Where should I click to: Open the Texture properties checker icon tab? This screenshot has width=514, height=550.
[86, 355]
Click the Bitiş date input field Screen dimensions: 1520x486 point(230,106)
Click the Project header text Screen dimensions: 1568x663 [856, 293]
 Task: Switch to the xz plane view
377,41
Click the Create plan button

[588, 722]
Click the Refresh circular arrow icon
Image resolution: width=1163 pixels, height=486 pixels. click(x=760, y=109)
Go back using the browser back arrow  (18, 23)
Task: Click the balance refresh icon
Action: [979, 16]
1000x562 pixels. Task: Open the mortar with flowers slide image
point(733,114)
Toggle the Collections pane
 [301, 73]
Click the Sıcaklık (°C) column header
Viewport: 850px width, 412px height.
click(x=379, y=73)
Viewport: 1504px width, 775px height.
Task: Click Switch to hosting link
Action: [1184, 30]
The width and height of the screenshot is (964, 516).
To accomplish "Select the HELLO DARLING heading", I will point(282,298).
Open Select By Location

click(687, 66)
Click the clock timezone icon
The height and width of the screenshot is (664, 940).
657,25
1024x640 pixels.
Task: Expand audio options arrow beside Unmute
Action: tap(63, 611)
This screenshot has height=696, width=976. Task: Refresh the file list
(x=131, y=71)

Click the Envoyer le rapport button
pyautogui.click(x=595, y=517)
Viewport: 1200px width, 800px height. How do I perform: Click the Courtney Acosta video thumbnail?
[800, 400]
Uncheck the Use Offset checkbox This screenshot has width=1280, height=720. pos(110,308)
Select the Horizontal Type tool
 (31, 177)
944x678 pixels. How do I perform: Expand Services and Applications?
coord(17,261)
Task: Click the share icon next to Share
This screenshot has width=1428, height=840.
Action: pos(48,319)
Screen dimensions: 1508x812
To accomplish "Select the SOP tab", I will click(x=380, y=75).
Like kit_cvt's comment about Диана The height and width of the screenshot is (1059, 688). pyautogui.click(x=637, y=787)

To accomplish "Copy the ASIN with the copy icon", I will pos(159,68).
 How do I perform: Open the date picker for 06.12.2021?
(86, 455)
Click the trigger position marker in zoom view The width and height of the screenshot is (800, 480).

# # # # # # #

→ **Problem to solve**
Output the entire data exactly, line for line.

→ **Finished task**
Where should I click to: Open the Texture properties checker icon tab? This screenshot has width=514, height=550.
[86, 355]
Click the Bitiş date input field Screen dimensions: 1520x486 point(230,106)
Click the Project header text Screen dimensions: 1568x663 [856, 293]
 Task: Switch to the xz plane view
377,41
Click the Create plan button

[588, 722]
Click the Refresh circular arrow icon
Image resolution: width=1163 pixels, height=486 pixels. click(x=760, y=109)
Go back using the browser back arrow  (18, 23)
Task: Click the balance refresh icon
Action: [979, 16]
1000x562 pixels. Task: Open the mortar with flowers slide image
point(733,114)
Toggle the Collections pane
 [301, 73]
Click the Sıcaklık (°C) column header
Viewport: 850px width, 412px height.
click(x=379, y=73)
Viewport: 1504px width, 775px height.
Task: Click Switch to hosting link
Action: [1184, 30]
The width and height of the screenshot is (964, 516).
To accomplish "Select the HELLO DARLING heading", I will point(282,298).
Open Select By Location

click(687, 66)
Click the clock timezone icon
The height and width of the screenshot is (664, 940).
657,25
1024x640 pixels.
Task: Expand audio options arrow beside Unmute
Action: tap(63, 611)
This screenshot has height=696, width=976. Task: Refresh the file list
(x=131, y=71)

Click the Envoyer le rapport button
pyautogui.click(x=595, y=517)
Viewport: 1200px width, 800px height. How do I perform: Click the Courtney Acosta video thumbnail?
[800, 400]
Uncheck the Use Offset checkbox This screenshot has width=1280, height=720. pos(110,308)
Select the Horizontal Type tool
 (31, 177)
944x678 pixels. How do I perform: Expand Services and Applications?
coord(17,261)
Task: Click the share icon next to Share
This screenshot has width=1428, height=840.
Action: pos(48,319)
Screen dimensions: 1508x812
To accomplish "Select the SOP tab", I will click(x=380, y=75).
Like kit_cvt's comment about Диана The height and width of the screenshot is (1059, 688). pyautogui.click(x=637, y=787)

To accomplish "Copy the ASIN with the copy icon", I will pos(159,68).
 How do I perform: Open the date picker for 06.12.2021?
(86, 455)
Click the trigger position marker in zoom view The width and height of the screenshot is (800, 480).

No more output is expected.